The goal of this post-doctoral project is to theoretically investigate the out-of-equilibrium dynamics of a one-dimensional periodically-driven system known as the quantum kicked rotor. This paradigm of quantum chaos describes a collection of particles periodically kicked by a stationary-wave external force and has played an important role in the context of Anderson localization of cold atoms. During the project, we plan to study the role of interactions in this system, in specific configurations where the kicked rotor is likely to thermalize to a finite temperature. In detail, we will first explore the low-energy regime where the particles are weakly kicked so that a non-equilibrium pre-thermal regime may occurs at short time. After this preliminary step, we will address the more general question of thermalization in the mixed regime where chaotic areas coexist with more regular regions in the phase space.
- Describe theoretically and numerically the out-of-equilibrium quantum dynamics of the kicked-rotor in a weakly kicked, chaotic regime
- Explore theoretically and/or numerically thermalization in the mixed regime
The candidate should have a knowledge of the non-equilibrium physics of quantum systems and the associated numerical and theoretical approaches.
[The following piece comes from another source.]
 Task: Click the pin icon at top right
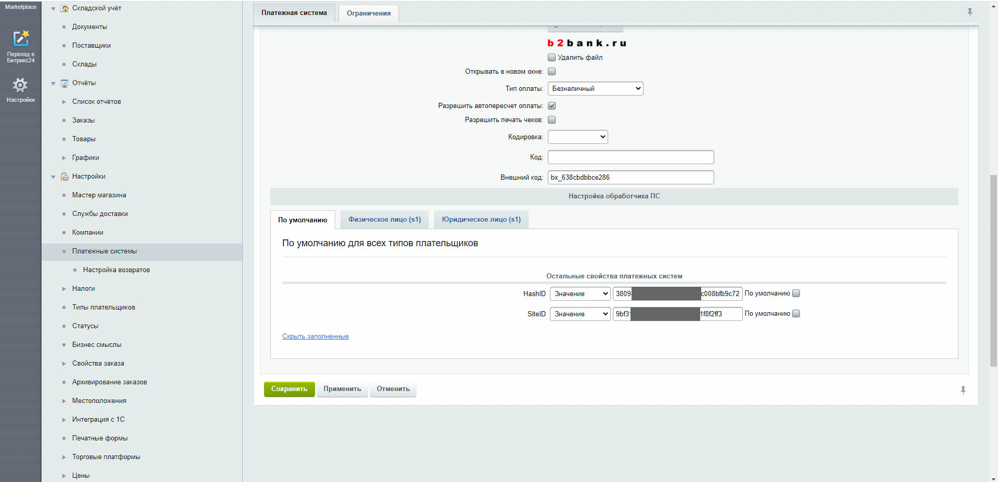pyautogui.click(x=969, y=12)
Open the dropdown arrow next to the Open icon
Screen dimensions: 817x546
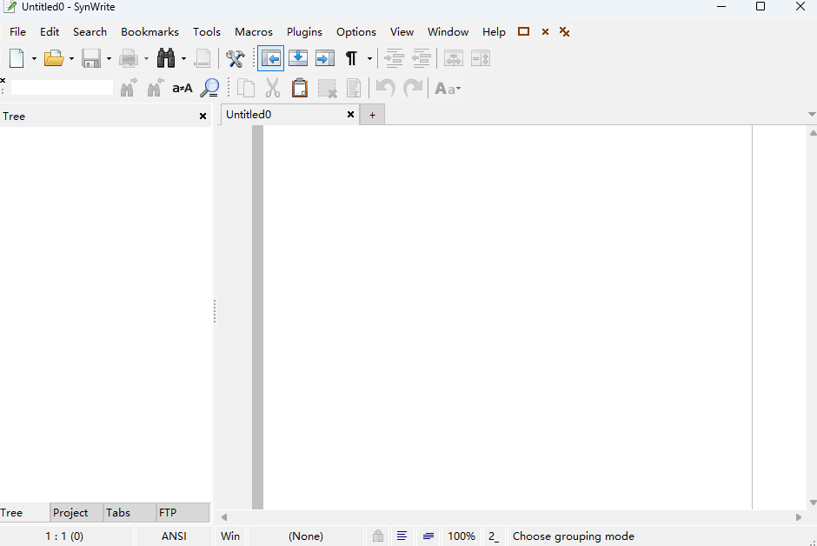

An expertise of chaotic systems would be a strong asset. The recruited postdoc will be a highly dynamic, motivated and positive, and able to regularly communicate with the team.
Joint research unit of the École normale supérieure, Sorbonne University, the Collège de France and the National Center for Scientific Research (CNRS), the Kastler Brossel Laboratory (LKB) is one of the major players in the field of quantum physics. It covers many topics ranging from fundamental tests of quantum physics to their applications. Its expertise is internationally recognized as evidenced by its three Nobel Prizes obtained over its 65 years of history.
The work of the Postdoctoral researcher will be supervised by Dr. Nicolas Cherroret in the Complex Quantum Systems group of LKB, and it will be carried out within the framework of the project "MANYLOK" funded by the ANR. It will involve both analytical and numerical approaches.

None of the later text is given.